How to build a parse tree of a mathematical expression?

bodacydo picture bodacydo · Jul 2, 2014 · Viewed 11.6k times · Source

I'm learning how to write tokenizers, parsers and as an exercise I'm writing a calculator in JavaScript.

I'm using a prase tree approach (I hope I got this term right) to build my calculator. I'm building a tree of tokens based on operator precedence.

For example, given an expression a*b+c*(d*(g-f)) the correct tree would be:

         +
        / \
       *   \
      / \   \
     a   b   \
              *
             / \
            c   *
               / \
              d   -
                 / \
                g   f

Once I've the tree, I can just traverse it down and apply the operations at each root node on the left and right nodes recursively to find the value of the expression.

However, the biggest problem is actually building this tree. I just can't figure out how to do it correctly. I can't just split on operators +, -, / and * and create the tree from the left and right parts because of precedence.

What I've done so far is tokenize the expression. So given a*b+c*(d*(g-f)), I end up with an array of tokens:

[a, Operator*, b, Operator+, c, Operator*, OpenParen, d, Operator*, OpenParen, g, Operator-, f, CloseParen, CloseParen]

However I can't figure out the next step about how to go from this array of tokens to a tree that I can traverse and figure out the value. Can anyone help me with ideas about how to do that?

Answer

scarface382 picture scarface382 · Mar 11, 2017

Right mate, I dont know how to make this look pretty

I wrote a similar program in C but my tree is upside down, meaning new operators become the root.

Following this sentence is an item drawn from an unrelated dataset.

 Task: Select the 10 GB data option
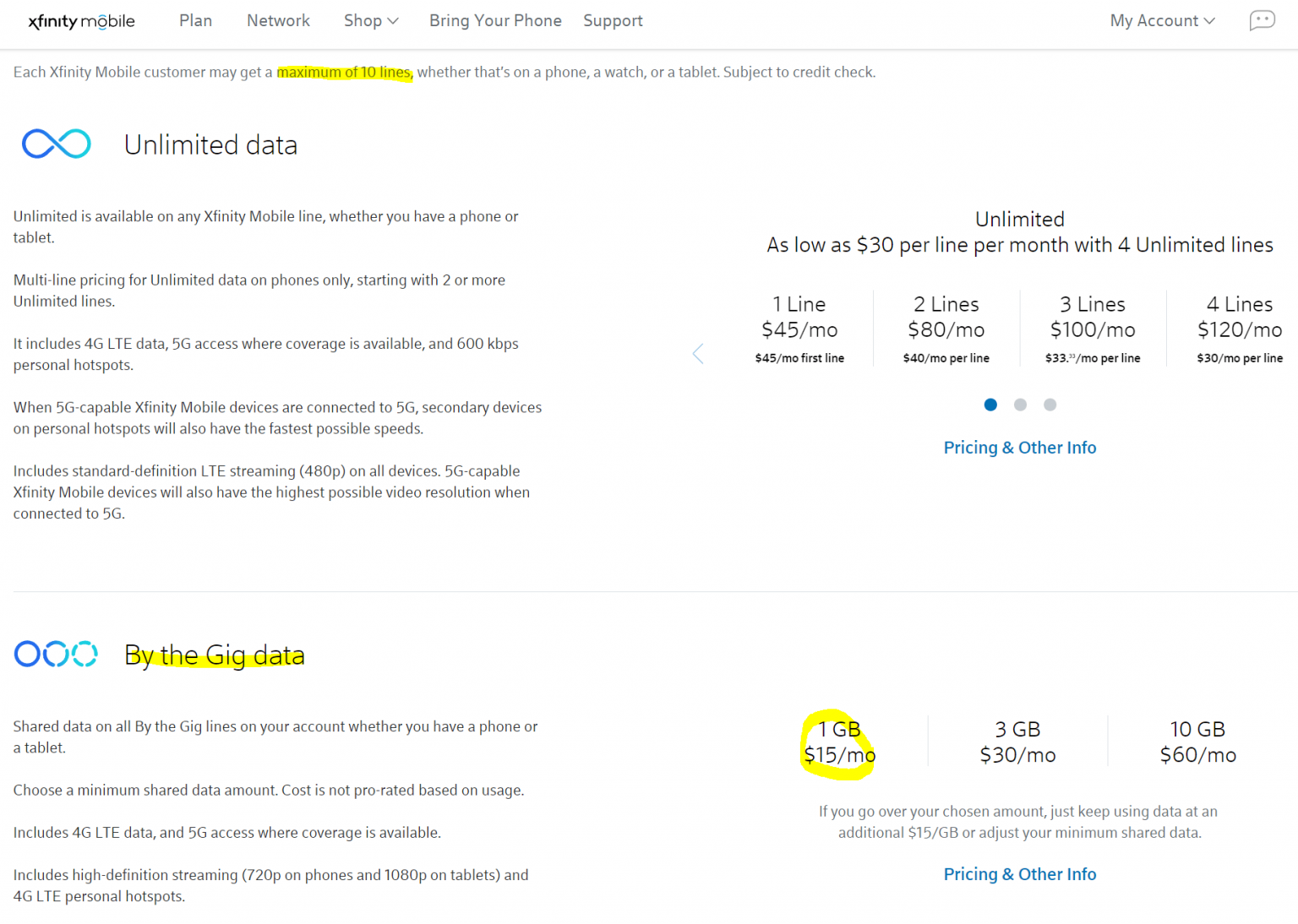coord(1197,742)
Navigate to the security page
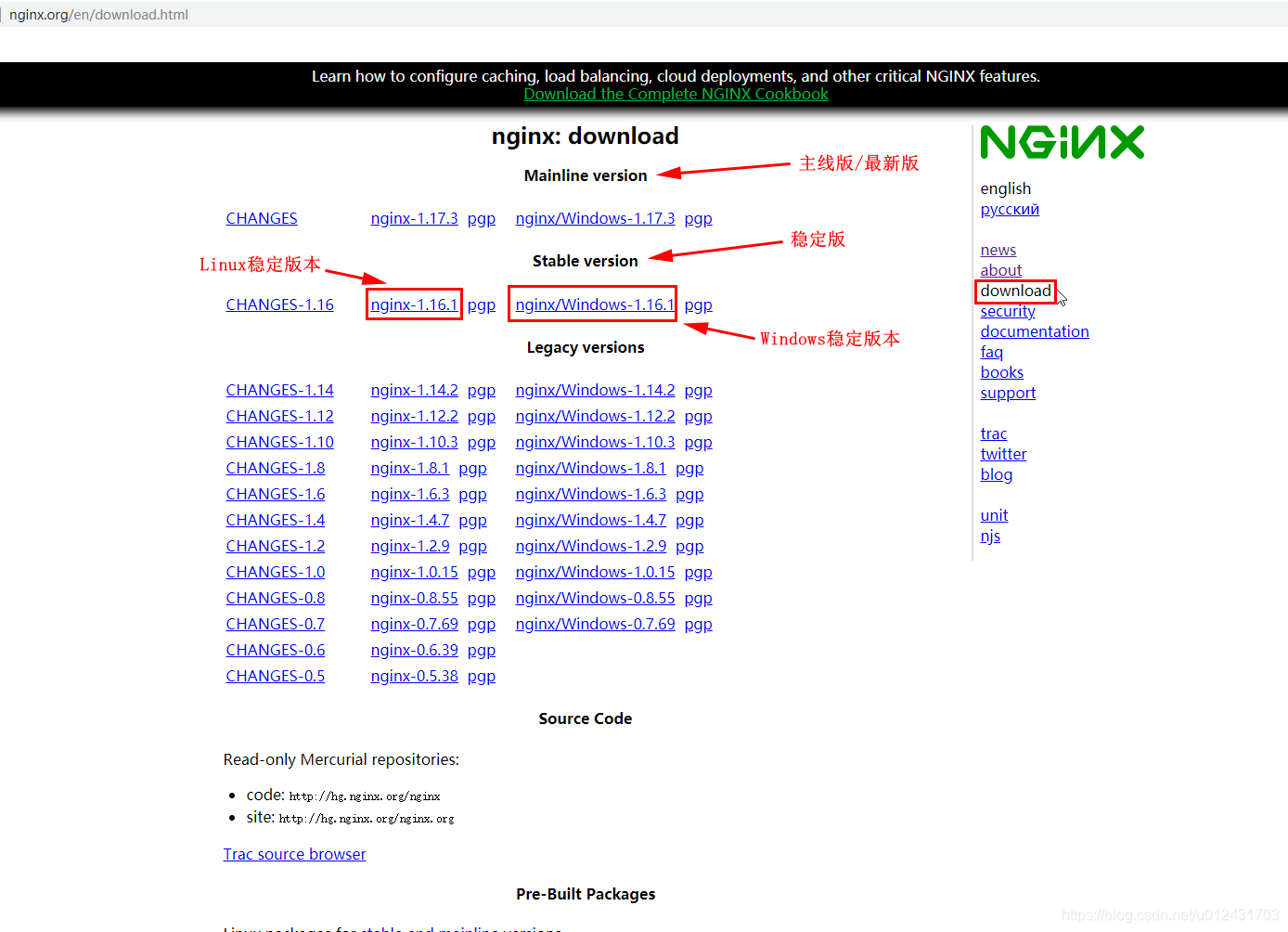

A calculator parse tree in C code, but read the readme

ex: input 2 + 3 - 4

Start with empty node

{}

Rule 1: when you read a number, append a child either left or right of the current node, whichever one is empty

      {}
     /
   {2}

Rule 2: then you read an operator, you have to climb starting at the current node {2} to an empty node, when you find one, change its value to +, if there are no empty nodes, you must create one then make it the root of the tree

      {+}
     /
   {2}

you encounter another number, go to rule 1, we are currently at {+} find an side that is empty (this time right)

      {+}
     /   \
   {2}   {3}

Now we have new operand '-' but because the parent of {3} is full, you must create new node and make it the root of everything

        {-}
        /
      {+}
     /   \
   {2}   {3}

oh look at that, another number, because we are currently pointing at the root, lets find a child of {-} that is empty, (hint the right side)

         {-}
        /   \
      {+}   {4}
     /   \
   {2}   {3}

Once a tree is built, take a look at the function getresult() to calculate everything

You are probably wondering how Parenthesization works. I did it this way:

I create brand new tree every time I encounter a '(' and build the rest of the input into that tree. If I read another '(', I create another one and continue build with the new tree.

Once input is read, I attach all the trees's roots to one another to make one final tree. Check out the code and readme, I have to draw to explain everything.

Hope this helps future readers as well